It's pretty bad when I even forget to post a Wordless Wednesday. It's fairly obvious I need a blog break though I'm feeling internal pressure to post here. I love my blog, but I feel my words are escaping me lately. It's been a while since I've felt connected to blogging like I used to.
I'm balking at the pressure of the posts. I'm shutting down Midwest Parents because I no longer desire the pressure of posting there along with coordinating other contributors (which I'd already actually passed the responsibility on for anyway). Who is putting pressure on me? Well, me. And I'm telling myself to shut up so that I can focus on other things. Real life things. Real life connections. Which isn't to say that the connections I've made through blogging aren't real life connections. They are, because many of the people I've connected to through this blog are friends on Facebook as well.
In all honesty, I'd like to channel what little writing mojo I have lately into writing a book. The thought is daunting. I've started two books and quit writing both before I got very far. I need to get serious with myself in many aspects of my life. I'm always busy but rarely follow through with things with the attention they deserve. I'm holding myself back.

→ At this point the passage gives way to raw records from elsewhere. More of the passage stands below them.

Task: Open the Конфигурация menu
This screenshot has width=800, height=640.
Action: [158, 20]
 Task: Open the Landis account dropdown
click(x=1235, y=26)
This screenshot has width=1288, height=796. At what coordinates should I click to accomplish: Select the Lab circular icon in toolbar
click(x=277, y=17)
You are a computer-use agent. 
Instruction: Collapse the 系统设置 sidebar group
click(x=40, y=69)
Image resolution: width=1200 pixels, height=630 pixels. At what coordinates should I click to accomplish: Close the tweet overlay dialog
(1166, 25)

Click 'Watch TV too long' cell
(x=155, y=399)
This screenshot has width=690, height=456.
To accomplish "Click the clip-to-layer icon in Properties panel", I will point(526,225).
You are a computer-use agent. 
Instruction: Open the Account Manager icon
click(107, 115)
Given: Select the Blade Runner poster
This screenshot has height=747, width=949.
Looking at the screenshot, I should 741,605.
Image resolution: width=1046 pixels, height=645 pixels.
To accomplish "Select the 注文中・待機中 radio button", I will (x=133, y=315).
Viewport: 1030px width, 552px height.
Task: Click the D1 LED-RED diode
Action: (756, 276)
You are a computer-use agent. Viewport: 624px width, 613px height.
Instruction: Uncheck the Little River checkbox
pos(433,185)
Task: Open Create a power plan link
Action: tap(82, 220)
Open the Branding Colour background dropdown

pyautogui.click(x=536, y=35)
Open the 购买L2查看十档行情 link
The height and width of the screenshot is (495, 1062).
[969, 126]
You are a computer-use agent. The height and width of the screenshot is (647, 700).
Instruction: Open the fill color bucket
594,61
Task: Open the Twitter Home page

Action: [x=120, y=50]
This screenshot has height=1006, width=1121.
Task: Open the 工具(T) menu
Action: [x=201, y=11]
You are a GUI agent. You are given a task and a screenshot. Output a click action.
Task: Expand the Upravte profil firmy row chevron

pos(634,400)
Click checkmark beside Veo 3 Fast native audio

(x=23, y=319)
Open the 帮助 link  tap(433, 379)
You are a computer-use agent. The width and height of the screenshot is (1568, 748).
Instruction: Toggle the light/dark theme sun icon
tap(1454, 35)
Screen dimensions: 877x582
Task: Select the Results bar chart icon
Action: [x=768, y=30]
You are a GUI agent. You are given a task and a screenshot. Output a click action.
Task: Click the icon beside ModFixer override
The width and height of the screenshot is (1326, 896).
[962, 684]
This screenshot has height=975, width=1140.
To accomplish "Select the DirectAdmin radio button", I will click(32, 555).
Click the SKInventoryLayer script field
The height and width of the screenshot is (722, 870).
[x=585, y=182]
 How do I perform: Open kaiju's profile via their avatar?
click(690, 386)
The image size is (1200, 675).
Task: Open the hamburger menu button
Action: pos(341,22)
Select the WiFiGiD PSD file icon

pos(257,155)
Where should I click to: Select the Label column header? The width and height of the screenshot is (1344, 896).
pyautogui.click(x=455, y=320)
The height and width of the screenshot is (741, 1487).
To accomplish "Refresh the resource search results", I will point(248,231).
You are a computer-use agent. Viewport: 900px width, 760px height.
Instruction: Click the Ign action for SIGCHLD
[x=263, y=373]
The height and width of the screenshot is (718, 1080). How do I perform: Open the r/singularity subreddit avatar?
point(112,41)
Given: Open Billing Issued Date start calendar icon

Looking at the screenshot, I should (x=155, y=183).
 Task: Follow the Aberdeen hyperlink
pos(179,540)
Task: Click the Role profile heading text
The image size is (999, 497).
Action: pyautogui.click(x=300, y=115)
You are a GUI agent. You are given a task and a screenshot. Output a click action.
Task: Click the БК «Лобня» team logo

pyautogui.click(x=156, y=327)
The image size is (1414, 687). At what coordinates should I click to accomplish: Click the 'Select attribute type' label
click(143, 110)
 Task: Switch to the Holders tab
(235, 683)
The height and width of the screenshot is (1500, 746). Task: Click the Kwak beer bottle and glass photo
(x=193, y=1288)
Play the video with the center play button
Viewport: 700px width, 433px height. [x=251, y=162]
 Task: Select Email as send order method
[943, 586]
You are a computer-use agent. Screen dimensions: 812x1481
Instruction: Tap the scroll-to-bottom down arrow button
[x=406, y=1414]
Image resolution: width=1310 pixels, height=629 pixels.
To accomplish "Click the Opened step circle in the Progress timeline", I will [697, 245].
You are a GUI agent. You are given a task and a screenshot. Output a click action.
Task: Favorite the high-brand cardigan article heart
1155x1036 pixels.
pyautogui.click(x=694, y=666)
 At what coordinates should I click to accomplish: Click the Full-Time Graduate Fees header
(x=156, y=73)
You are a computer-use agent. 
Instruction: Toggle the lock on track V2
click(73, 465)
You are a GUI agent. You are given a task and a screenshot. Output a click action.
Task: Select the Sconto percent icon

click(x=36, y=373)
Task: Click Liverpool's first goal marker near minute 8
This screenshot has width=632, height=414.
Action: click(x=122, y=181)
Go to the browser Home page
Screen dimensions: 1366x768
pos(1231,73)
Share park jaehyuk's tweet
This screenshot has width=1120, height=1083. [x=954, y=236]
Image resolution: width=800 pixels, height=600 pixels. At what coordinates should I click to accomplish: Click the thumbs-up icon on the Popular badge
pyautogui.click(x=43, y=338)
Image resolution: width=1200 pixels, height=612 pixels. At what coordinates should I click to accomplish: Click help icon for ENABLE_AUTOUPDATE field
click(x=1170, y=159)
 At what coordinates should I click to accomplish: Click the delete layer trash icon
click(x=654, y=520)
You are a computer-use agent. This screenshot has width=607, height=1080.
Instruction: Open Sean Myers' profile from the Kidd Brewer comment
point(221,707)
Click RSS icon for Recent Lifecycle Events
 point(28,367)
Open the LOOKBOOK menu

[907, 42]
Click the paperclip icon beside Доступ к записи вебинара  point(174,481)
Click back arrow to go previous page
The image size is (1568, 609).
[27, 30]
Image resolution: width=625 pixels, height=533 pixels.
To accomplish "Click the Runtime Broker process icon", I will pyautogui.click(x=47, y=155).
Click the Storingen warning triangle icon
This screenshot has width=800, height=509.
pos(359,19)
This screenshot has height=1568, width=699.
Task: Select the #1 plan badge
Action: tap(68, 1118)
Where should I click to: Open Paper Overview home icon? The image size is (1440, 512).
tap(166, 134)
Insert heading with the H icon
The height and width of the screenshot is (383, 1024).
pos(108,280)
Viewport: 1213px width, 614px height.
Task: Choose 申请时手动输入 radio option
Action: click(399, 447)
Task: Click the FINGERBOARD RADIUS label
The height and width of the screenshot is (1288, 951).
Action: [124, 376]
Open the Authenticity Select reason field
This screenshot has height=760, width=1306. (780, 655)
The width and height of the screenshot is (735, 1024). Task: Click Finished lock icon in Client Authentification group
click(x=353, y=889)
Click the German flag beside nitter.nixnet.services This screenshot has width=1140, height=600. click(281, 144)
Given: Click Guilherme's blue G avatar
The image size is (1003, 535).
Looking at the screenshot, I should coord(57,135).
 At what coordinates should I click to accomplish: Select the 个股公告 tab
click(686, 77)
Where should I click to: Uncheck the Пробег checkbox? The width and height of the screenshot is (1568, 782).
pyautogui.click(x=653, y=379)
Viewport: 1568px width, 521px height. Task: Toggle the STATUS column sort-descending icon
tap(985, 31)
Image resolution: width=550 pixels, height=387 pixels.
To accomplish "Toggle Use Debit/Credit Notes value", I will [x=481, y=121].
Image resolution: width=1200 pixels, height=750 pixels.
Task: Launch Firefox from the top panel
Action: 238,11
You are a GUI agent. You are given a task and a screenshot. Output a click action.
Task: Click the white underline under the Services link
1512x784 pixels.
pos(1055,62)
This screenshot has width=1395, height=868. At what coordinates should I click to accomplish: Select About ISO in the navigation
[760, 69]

Also I've written things for this blog that I'm reluctant to post and that's probably an indication that I'm not being real with myself either. Either I'm open here or I'm not. I suppose some of it is scary to reveal because my family and many friends read here. I don't like to be pitied. I don't like to look stupid. (Though apparently asking random people if they fart is okay in my book. I know, I'm an enigma.)
This whole conundrum makes me laugh a little because I've had comments from people appreciating my raw and real posts. It seems like there are only about 5 people who read here anymore anyway so I don't know what I'm fretting about. The only time I got a ton of feedback was when I announced I was pregnant with Ms. D (who I didn't know was Ms. D and dang that was fun).
So I don't know where Cool Zebras will go. If it stays here or not.